__REQUIRED WORK__
Set out all of the data below as a numbered list, omitting any blank lines.
— BEGIN DATA IN THIS EXERCISE —
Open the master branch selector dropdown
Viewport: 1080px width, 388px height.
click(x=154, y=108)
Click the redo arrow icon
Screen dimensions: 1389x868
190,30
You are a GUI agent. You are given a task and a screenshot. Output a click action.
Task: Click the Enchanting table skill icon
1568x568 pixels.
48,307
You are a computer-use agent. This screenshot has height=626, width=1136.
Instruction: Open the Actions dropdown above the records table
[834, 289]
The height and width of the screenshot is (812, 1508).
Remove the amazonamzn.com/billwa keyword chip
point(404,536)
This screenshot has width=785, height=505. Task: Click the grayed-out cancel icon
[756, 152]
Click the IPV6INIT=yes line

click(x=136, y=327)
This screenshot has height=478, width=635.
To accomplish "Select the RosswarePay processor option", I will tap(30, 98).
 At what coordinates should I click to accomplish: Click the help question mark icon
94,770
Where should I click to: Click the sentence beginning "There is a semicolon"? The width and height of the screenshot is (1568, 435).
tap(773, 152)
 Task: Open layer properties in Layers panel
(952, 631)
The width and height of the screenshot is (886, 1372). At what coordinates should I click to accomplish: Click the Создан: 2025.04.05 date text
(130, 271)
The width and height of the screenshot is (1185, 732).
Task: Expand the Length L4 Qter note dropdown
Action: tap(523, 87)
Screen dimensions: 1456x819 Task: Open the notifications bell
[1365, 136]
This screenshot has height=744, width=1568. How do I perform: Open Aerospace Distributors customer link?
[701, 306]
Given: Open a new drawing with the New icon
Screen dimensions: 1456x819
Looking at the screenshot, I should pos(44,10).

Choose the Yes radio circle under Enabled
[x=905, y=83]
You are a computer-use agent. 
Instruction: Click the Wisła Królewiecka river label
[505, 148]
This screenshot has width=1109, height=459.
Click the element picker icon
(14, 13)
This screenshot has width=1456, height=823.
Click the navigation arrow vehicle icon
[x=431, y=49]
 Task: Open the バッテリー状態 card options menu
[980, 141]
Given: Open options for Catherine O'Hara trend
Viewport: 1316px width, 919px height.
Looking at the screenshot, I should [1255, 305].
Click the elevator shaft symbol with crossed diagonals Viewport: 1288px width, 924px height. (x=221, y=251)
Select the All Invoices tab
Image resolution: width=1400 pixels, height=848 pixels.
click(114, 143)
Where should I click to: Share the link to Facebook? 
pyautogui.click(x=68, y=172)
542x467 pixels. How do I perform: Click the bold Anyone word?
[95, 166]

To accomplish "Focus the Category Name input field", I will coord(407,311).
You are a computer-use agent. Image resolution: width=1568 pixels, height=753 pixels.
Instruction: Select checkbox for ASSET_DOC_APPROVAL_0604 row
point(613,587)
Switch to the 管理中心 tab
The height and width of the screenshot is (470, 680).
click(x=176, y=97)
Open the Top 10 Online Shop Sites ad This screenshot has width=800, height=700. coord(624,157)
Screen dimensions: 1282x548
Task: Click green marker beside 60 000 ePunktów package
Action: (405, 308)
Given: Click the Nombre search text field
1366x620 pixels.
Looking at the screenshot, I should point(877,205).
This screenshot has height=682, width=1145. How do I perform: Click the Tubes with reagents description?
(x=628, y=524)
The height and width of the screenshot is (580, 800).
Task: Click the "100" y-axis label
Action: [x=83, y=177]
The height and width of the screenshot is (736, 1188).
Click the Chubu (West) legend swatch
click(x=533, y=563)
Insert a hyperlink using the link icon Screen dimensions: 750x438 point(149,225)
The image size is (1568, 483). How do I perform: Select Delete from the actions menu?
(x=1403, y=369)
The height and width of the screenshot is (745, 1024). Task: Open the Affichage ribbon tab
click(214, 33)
— END DATA IN THIS EXERCISE —
__EXERCISE OUTPUT__
1. Open the master branch selector dropdown
2. Viewport: 1080px width, 388px height.
3. click(x=154, y=108)
4. Click the redo arrow icon
5. Screen dimensions: 1389x868
6. 190,30
7. You are a GUI agent. You are given a task and a screenshot. Output a click action.
8. Task: Click the Enchanting table skill icon
9. 1568x568 pixels.
10. 48,307
11. You are a computer-use agent. This screenshot has height=626, width=1136.
12. Instruction: Open the Actions dropdown above the records table
13. [834, 289]
14. The height and width of the screenshot is (812, 1508).
15. Remove the amazonamzn.com/billwa keyword chip
16. point(404,536)
17. This screenshot has width=785, height=505. Task: Click the grayed-out cancel icon
18. [756, 152]
19. Click the IPV6INIT=yes line
20. click(x=136, y=327)
21. This screenshot has height=478, width=635.
22. To accomplish "Select the RosswarePay processor option", I will tap(30, 98).
23.  At what coordinates should I click to accomplish: Click the help question mark icon
24. 94,770
25. Where should I click to: Click the sentence beginning "There is a semicolon"? The width and height of the screenshot is (1568, 435).
26. tap(773, 152)
27.  Task: Open layer properties in Layers panel
28. (952, 631)
29. The width and height of the screenshot is (886, 1372). At what coordinates should I click to accomplish: Click the Создан: 2025.04.05 date text
30. (130, 271)
31. The width and height of the screenshot is (1185, 732).
32. Task: Expand the Length L4 Qter note dropdown
33. Action: tap(523, 87)
34. Screen dimensions: 1456x819 Task: Open the notifications bell
35. [1365, 136]
36. This screenshot has height=744, width=1568. How do I perform: Open Aerospace Distributors customer link?
37. [701, 306]
38. Given: Open a new drawing with the New icon
39. Screen dimensions: 1456x819
40. Looking at the screenshot, I should pos(44,10).
41. Choose the Yes radio circle under Enabled
42. [x=905, y=83]
43. You are a computer-use agent. 
44. Instruction: Click the Wisła Królewiecka river label
45. [505, 148]
46. This screenshot has width=1109, height=459.
47. Click the element picker icon
48. (14, 13)
49. This screenshot has width=1456, height=823.
50. Click the navigation arrow vehicle icon
51. [x=431, y=49]
52.  Task: Open the バッテリー状態 card options menu
53. [980, 141]
54. Given: Open options for Catherine O'Hara trend
55. Viewport: 1316px width, 919px height.
56. Looking at the screenshot, I should [1255, 305].
57. Click the elevator shaft symbol with crossed diagonals Viewport: 1288px width, 924px height. (x=221, y=251)
58. Select the All Invoices tab
59. Image resolution: width=1400 pixels, height=848 pixels.
60. click(114, 143)
61. Where should I click to: Share the link to Facebook? 
62. pyautogui.click(x=68, y=172)
63. 542x467 pixels. How do I perform: Click the bold Anyone word?
64. [95, 166]
65. To accomplish "Focus the Category Name input field", I will coord(407,311).
66. You are a computer-use agent. Image resolution: width=1568 pixels, height=753 pixels.
67. Instruction: Select checkbox for ASSET_DOC_APPROVAL_0604 row
68. point(613,587)
69. Switch to the 管理中心 tab
70. The height and width of the screenshot is (470, 680).
71. click(x=176, y=97)
72. Open the Top 10 Online Shop Sites ad This screenshot has width=800, height=700. coord(624,157)
73. Screen dimensions: 1282x548
74. Task: Click green marker beside 60 000 ePunktów package
75. Action: (405, 308)
76. Given: Click the Nombre search text field
77. 1366x620 pixels.
78. Looking at the screenshot, I should point(877,205).
79. This screenshot has height=682, width=1145. How do I perform: Click the Tubes with reagents description?
80. (x=628, y=524)
81. The height and width of the screenshot is (580, 800).
82. Task: Click the "100" y-axis label
83. Action: [x=83, y=177]
84. The height and width of the screenshot is (736, 1188).
85. Click the Chubu (West) legend swatch
86. click(x=533, y=563)
87. Insert a hyperlink using the link icon Screen dimensions: 750x438 point(149,225)
88. The image size is (1568, 483). How do I perform: Select Delete from the actions menu?
89. (x=1403, y=369)
90. The height and width of the screenshot is (745, 1024). Task: Open the Affichage ribbon tab
91. click(214, 33)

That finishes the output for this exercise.